** Start of DATA FOR THIS EXERCISE **
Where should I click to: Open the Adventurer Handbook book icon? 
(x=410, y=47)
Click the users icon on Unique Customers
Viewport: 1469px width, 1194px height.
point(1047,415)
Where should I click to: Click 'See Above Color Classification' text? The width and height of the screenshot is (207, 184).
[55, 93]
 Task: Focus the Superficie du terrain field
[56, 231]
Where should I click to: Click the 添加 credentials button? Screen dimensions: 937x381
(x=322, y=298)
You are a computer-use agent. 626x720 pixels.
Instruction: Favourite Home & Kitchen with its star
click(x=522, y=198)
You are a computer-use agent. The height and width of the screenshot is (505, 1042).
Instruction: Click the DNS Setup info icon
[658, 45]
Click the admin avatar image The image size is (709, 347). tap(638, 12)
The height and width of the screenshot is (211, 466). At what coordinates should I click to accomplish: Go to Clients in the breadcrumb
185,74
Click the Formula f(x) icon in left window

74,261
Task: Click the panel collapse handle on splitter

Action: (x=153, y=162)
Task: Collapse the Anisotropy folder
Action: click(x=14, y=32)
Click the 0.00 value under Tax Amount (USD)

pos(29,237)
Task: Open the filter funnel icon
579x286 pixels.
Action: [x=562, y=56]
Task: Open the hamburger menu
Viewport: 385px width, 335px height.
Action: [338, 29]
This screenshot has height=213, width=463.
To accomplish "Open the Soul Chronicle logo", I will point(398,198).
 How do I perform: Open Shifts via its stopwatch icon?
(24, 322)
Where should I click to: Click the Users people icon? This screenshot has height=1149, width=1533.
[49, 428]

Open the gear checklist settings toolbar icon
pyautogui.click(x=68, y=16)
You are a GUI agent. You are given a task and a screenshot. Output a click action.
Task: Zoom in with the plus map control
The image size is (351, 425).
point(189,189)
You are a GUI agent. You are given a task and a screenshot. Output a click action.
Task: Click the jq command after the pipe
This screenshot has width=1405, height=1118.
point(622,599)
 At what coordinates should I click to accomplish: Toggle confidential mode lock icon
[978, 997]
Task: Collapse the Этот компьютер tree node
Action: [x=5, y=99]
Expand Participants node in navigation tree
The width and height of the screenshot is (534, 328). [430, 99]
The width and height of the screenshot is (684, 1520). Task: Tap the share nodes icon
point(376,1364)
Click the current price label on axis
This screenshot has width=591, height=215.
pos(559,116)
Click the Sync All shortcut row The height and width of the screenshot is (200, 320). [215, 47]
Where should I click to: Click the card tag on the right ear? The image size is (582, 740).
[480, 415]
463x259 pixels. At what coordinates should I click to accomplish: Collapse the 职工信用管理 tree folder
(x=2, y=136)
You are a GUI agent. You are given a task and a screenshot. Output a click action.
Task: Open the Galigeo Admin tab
** End of DATA FOR THIS EXERCISE **
- _EXERCISE OBJECTIVE_:
Render every line of the records above as a Markdown table with the columns Row and Line, giving each line a row number and omitting blank lines.

- _COMPLETED EXERCISE_:
| Row | Line |
|---|---|
| 1 | Where should I click to: Open the Adventurer Handbook book icon?  |
| 2 | (x=410, y=47) |
| 3 | Click the users icon on Unique Customers |
| 4 | Viewport: 1469px width, 1194px height. |
| 5 | point(1047,415) |
| 6 | Where should I click to: Click 'See Above Color Classification' text? The width and height of the screenshot is (207, 184). |
| 7 | [55, 93] |
| 8 |  Task: Focus the Superficie du terrain field |
| 9 | [56, 231] |
| 10 | Where should I click to: Click the 添加 credentials button? Screen dimensions: 937x381 |
| 11 | (x=322, y=298) |
| 12 | You are a computer-use agent. 626x720 pixels. |
| 13 | Instruction: Favourite Home & Kitchen with its star |
| 14 | click(x=522, y=198) |
| 15 | You are a computer-use agent. The height and width of the screenshot is (505, 1042). |
| 16 | Instruction: Click the DNS Setup info icon |
| 17 | [658, 45] |
| 18 | Click the admin avatar image The image size is (709, 347). tap(638, 12) |
| 19 | The height and width of the screenshot is (211, 466). At what coordinates should I click to accomplish: Go to Clients in the breadcrumb |
| 20 | 185,74 |
| 21 | Click the Formula f(x) icon in left window |
| 22 | 74,261 |
| 23 | Task: Click the panel collapse handle on splitter |
| 24 | Action: (x=153, y=162) |
| 25 | Task: Collapse the Anisotropy folder |
| 26 | Action: click(x=14, y=32) |
| 27 | Click the 0.00 value under Tax Amount (USD) |
| 28 | pos(29,237) |
| 29 | Task: Open the filter funnel icon |
| 30 | 579x286 pixels. |
| 31 | Action: [x=562, y=56] |
| 32 | Task: Open the hamburger menu |
| 33 | Viewport: 385px width, 335px height. |
| 34 | Action: [338, 29] |
| 35 | This screenshot has height=213, width=463. |
| 36 | To accomplish "Open the Soul Chronicle logo", I will point(398,198). |
| 37 |  How do I perform: Open Shifts via its stopwatch icon? |
| 38 | (24, 322) |
| 39 | Where should I click to: Click the Users people icon? This screenshot has height=1149, width=1533. |
| 40 | [49, 428] |
| 41 | Open the gear checklist settings toolbar icon |
| 42 | pyautogui.click(x=68, y=16) |
| 43 | You are a GUI agent. You are given a task and a screenshot. Output a click action. |
| 44 | Task: Zoom in with the plus map control |
| 45 | The image size is (351, 425). |
| 46 | point(189,189) |
| 47 | You are a GUI agent. You are given a task and a screenshot. Output a click action. |
| 48 | Task: Click the jq command after the pipe |
| 49 | This screenshot has width=1405, height=1118. |
| 50 | point(622,599) |
| 51 |  At what coordinates should I click to accomplish: Toggle confidential mode lock icon |
| 52 | [978, 997] |
| 53 | Task: Collapse the Этот компьютер tree node |
| 54 | Action: [x=5, y=99] |
| 55 | Expand Participants node in navigation tree |
| 56 | The width and height of the screenshot is (534, 328). [430, 99] |
| 57 | The width and height of the screenshot is (684, 1520). Task: Tap the share nodes icon |
| 58 | point(376,1364) |
| 59 | Click the current price label on axis |
| 60 | This screenshot has width=591, height=215. |
| 61 | pos(559,116) |
| 62 | Click the Sync All shortcut row The height and width of the screenshot is (200, 320). [215, 47] |
| 63 | Where should I click to: Click the card tag on the right ear? The image size is (582, 740). |
| 64 | [480, 415] |
| 65 | 463x259 pixels. At what coordinates should I click to accomplish: Collapse the 职工信用管理 tree folder |
| 66 | (x=2, y=136) |
| 67 | You are a GUI agent. You are given a task and a screenshot. Output a click action. |
| 68 | Task: Open the Galigeo Admin tab |